Built between October 1965 and April 1967, the Turcot Interchange is a freeway interchange within the city of Montreal, Quebec, Canada, that links Autoroutes 15, 20, and 720. It takes its name from the currently-abandoned Turcot rail yards over which it is built.
At this stack interchange west of downtown, the Ville-Marie Expressway, the Décarie Expressway, the Champlain Bridge, and Autoroute 20 all come together.
When originally constructed the interchange was built high above the ground as a dramatic demonstration of Montreal's status as a modern global metropolis and to accommodate ships passing through the Lachine Canal.

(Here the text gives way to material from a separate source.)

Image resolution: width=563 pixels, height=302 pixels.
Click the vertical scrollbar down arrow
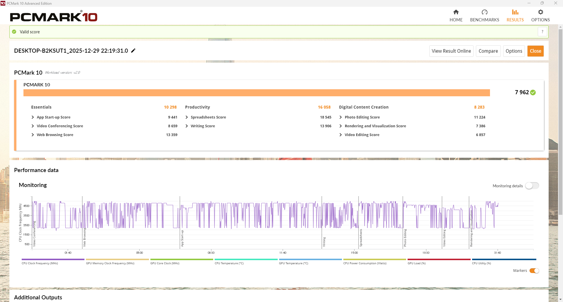(560, 299)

More than 300,000 vehicles use the interchange every day, making it busier than the busiest bridge in the world, the George Washington Bridge, in New York City.
Reconstruction plans
In June 2007, the Quebec government announced the demolition and reconstruction of the structure, projected to be complete in 2016. The announcement came four years after a study on the interchange showed the Turcot structure was crumbling, with reports of concrete slabs up to one square metre falling from the overpasses.[1] In addition to a new interchange built lower to the ground, a large segment of Autoroute 20 would be rebuilt more to the north. Reconstruction of the interchange is expected to cost between $1.2 billion and $1.5 billion.[2]
Around the time of its announcement, the project created controversy as to how Turcot should be rebuilt. Local residents and community groups have come out against the project as proposed by the government, claiming that it will worsen pollution, increase automobile traffic downtown, and require the demolition of housing including a significant portion of the Village des Tanneries neighborhood.[3][4]

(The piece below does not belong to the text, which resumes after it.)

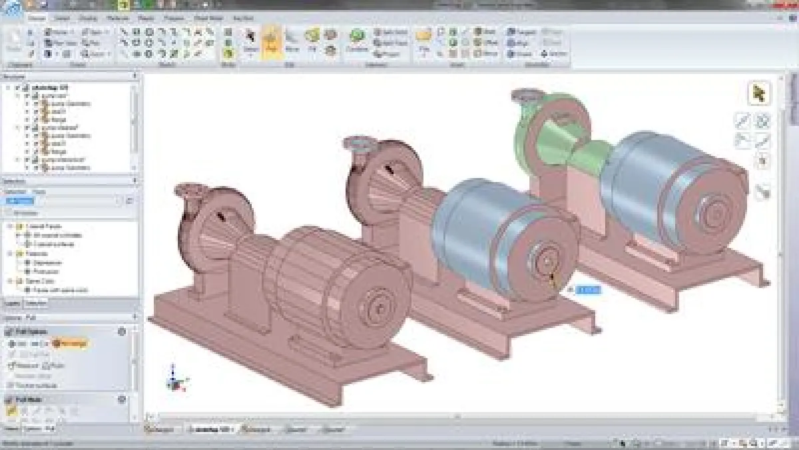Switch to the Display ribbon tab
Viewport: 799px width, 450px height.
(x=87, y=18)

The project's environmental hearings ended June 19, 2009.[5] They revealed new plans for the area by CN,[6] as well as strong public desire to protect existing communities, rethink the modal balance of Montreal's urban transportation, and plan realistically for a future of energy shortages and environmental crisis.

The project itself is currently frozen in the pre-production phase. After conducting several environmental and technical impact researches by MDDEP in early Summer of 2009, construction plans have been furthermore halted because of the 2009 financial crisis, which led Transports Québec to delay the project at least until September 2010, without further notice.